# Task to complete:
Identify every line in the records below that contains the string "height" and copy each of those lines. Matching is case-sensitive.

Source records:
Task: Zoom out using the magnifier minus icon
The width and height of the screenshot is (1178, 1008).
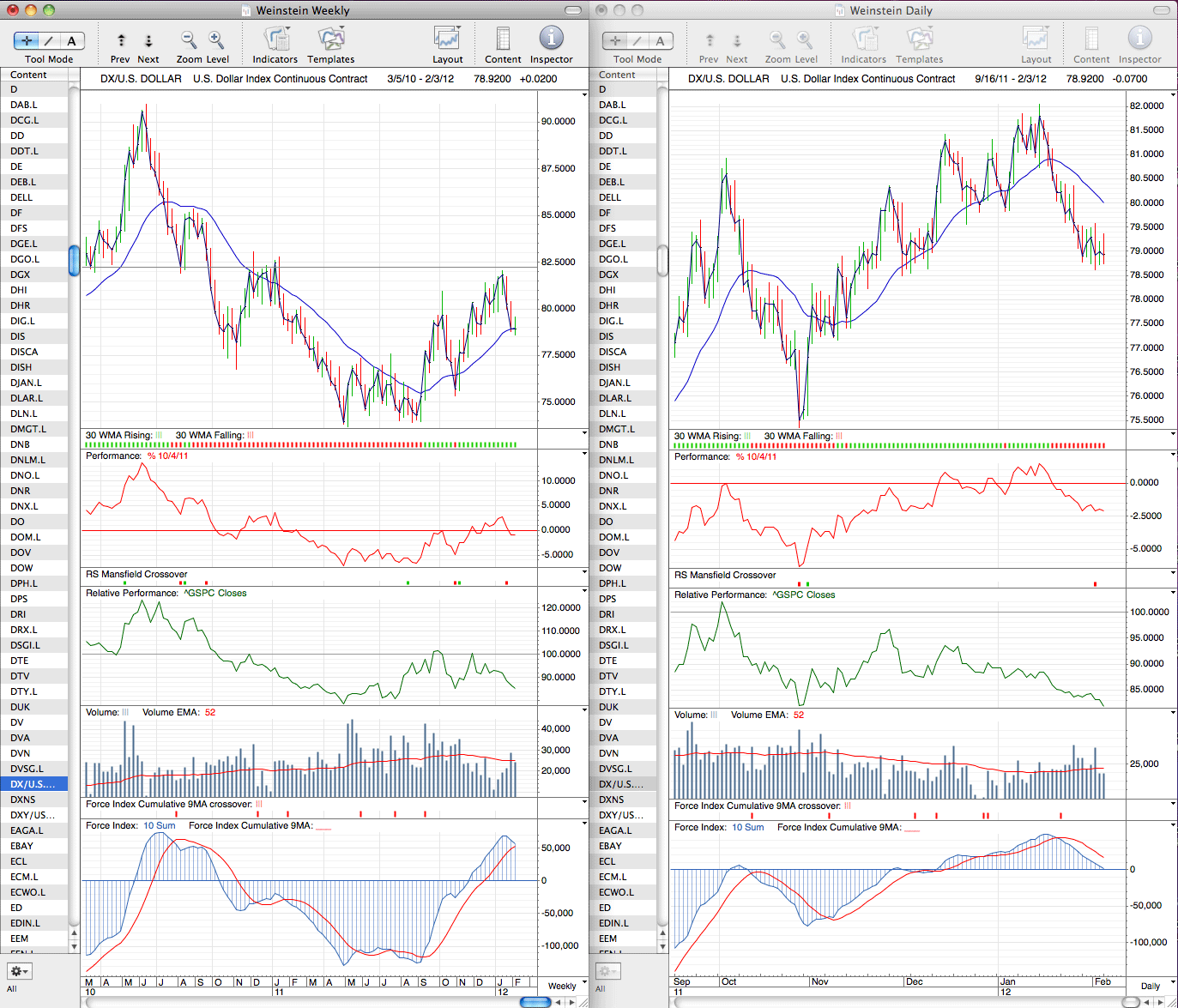Action: pos(188,39)

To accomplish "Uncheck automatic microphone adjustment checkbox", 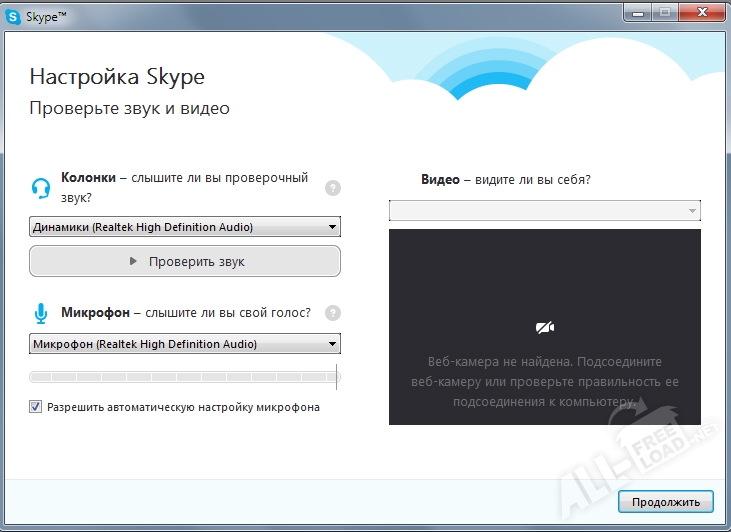I will (36, 407).
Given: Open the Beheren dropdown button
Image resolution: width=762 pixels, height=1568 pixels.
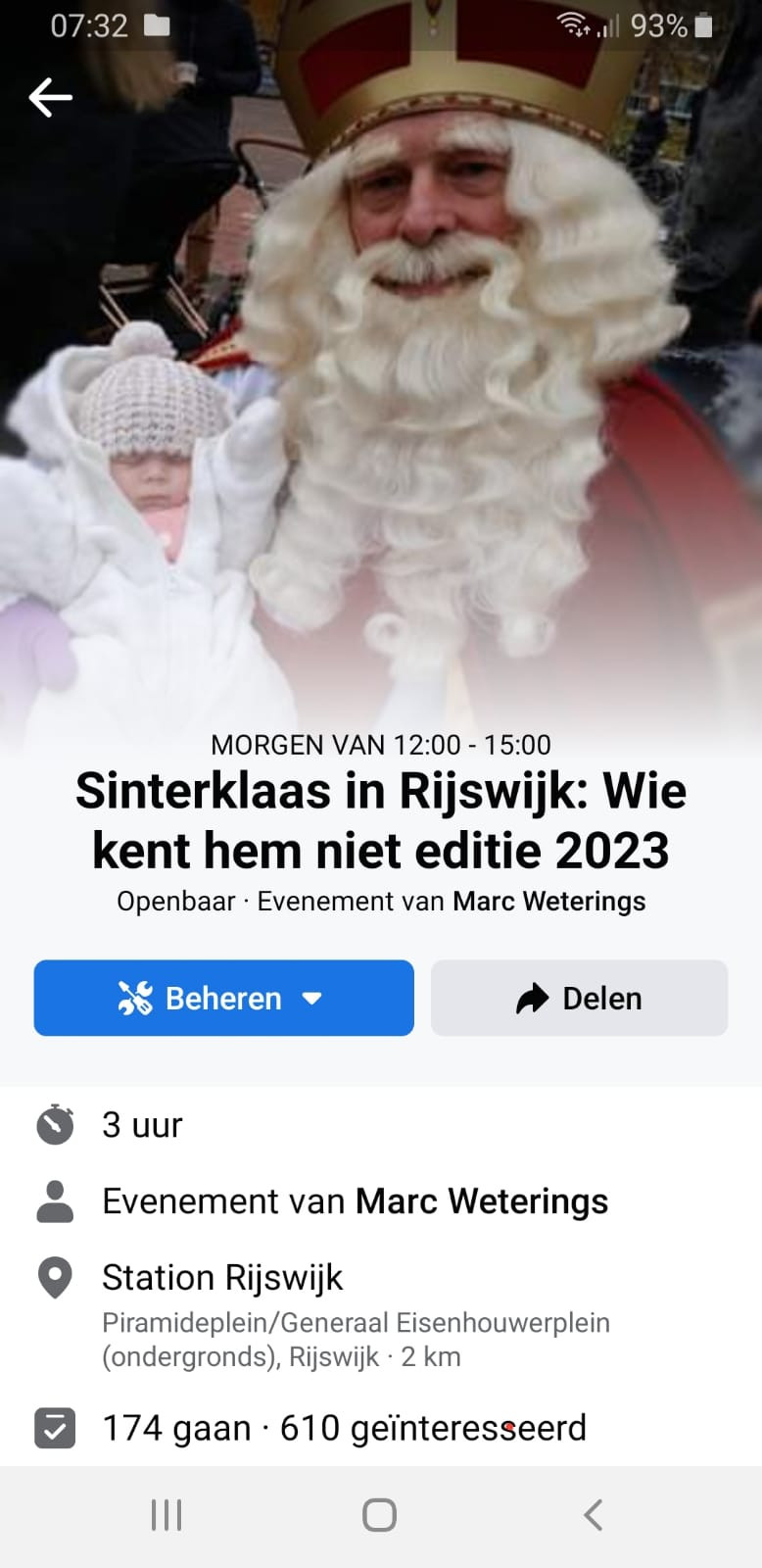Looking at the screenshot, I should coord(223,998).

# Final answer:
The width and height of the screenshot is (1178, 1008).
Image resolution: width=762 pixels, height=1568 pixels.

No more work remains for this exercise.